Back to page topDave (AKA - Bucky), thanks for providing the pie chart info. I appreciate it. Do you also have historical tax data? i.e., can you tell us what city tax rates have done over the past eleven years?
I'm curious to know if expanding the tax base by 769 homes reduced the tax rate.
Thanks in advance. And thanks for providing useful information.
I'll get you all some more...
Back to page topI'll get you all some more data that reflects past tax rates.
I'm not going to be near my computer much between now and Monday. I'm leaving work early today, off with family for holiday and traveling this weekend.
I'll input what I can today, update more if I can on Sunday.
Thanks for your patience...
That's exactly the point....
Back to page topThat's exactly the point. If the general fund is 3mm, and just to make the math easy lets say the taxable value of the city is 100MM. If that value drops to 50MM, and general fund stays at 3mm, you'd see a 50% increase to taxes by home value. How you ask....a $200,000 home the year before is now paying double the taxes, but in reality that home was worth $400,000 the year before. It's not that uniform and obviously not that extreme, but now you get how home values can skew percentage increases. Certain areas in Jordan are seeing their taxable values go down faster than others, but that is the county and not the city deciding that. The fact that the city had a balloon payment of a bond issued 5+ years ago this year shows you how a tight budget can be affected by a small dollar amount and still look like a large percentage increase. Percentages are very misleading.
You are correct, percentages...
Back to page topYou are correct, percentages are very misleading. For me, I'm not too concerned that the percentage increases as long as the out of the pocket dollars remain the same year over year. I do support maintaining a level of tax that keeps the dollars whole and steady, so as values decline a tax "percentage" increase may be necessary for that reason. It would be interesting to see by property address how the taxable value has been changed from last year to this coming year.
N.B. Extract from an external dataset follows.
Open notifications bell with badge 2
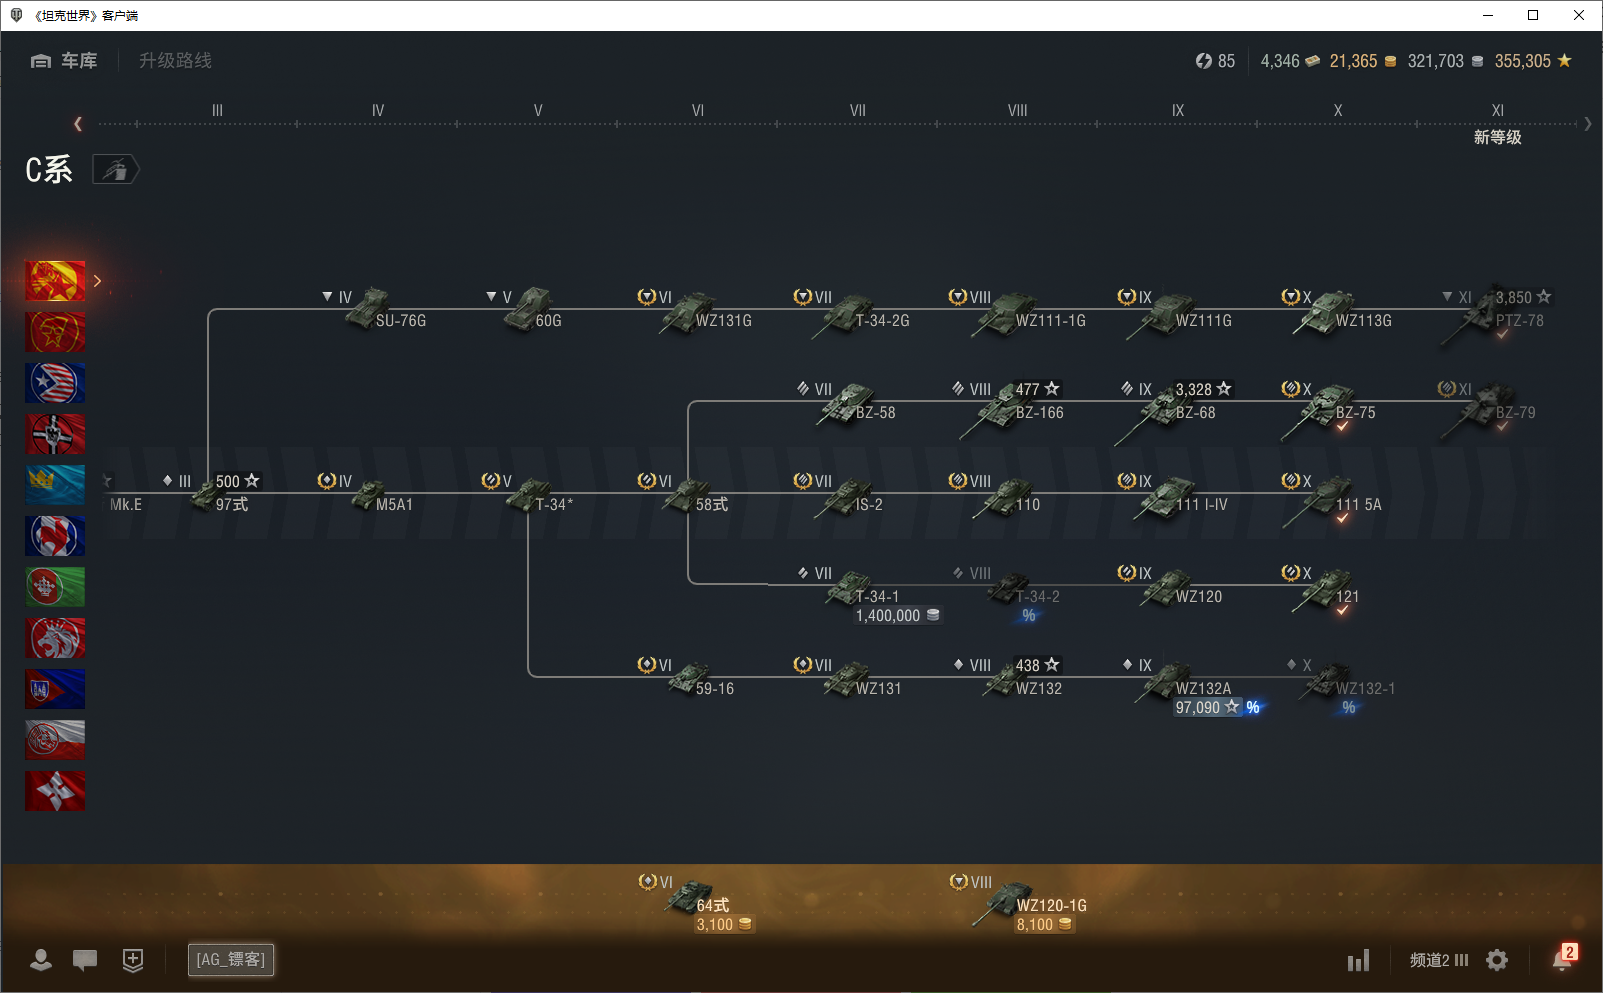The image size is (1603, 993). point(1562,958)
In my case for instance I'm looking at a 94% increase simply because year 1 was lot, year 2 was lot + 50% of home, now year 3 will be lot + 100% of home. It's a little hard to determine what my full tax would've been last year in order to do the "same same" math for me - but I do know I had to hold my chest when I saw what the full tax was going to be for next year. I am from another state where the rules were much different. We didn't have state, county, city and school systems raising their hands whenever things got tight - everything was run by either the state or city and it was all baked in to the various things you pay taxes on. All in all though I pay a significantly higher amount in taxes here in MN for the same value of property and service usage.
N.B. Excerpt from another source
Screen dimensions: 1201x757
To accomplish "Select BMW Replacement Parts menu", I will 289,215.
Not understanding all the rules here yet - is it within the cities purview to raise taxes when needed on food, gas or cigarettes rather than property? What about other per use items? Not that any of those would be popular either - but as another source of revenue.
ITGuy, thanks for your...
Back to page topITGuy, thanks for your questions.
One option for a city to fund a capital project might be a local sales tax. This has many restrictions on it, and I believe it has to have a specific purpose. For example, a local sales tax increase funded some renovations for the hockey stadium in downtown Mankato. The state had a hand in approving it.
Since increasing sales tax hasn't really been discussed by the city council as an option in Jordan, I'm hesitant to provide a lot of details as to how a proposal like that might work. In some cities, it is possible. In Jordan, I don't know.
Councilmember Mike Shaw mentioned that running a referendum might be an option for paying for a new community center. This would be a voter-approved item on a future ballot. The idea is that if the need or want is great enough, the voters will choose to pay more taxes. For that to happen, the city council would have to decide to put a referendum on the ballot.
Recently, the city increased its fee schedule in many areas. Maybe someone else can give you a better answer to the question about whether or not there are other fees that might be increased in order to provide more income next year.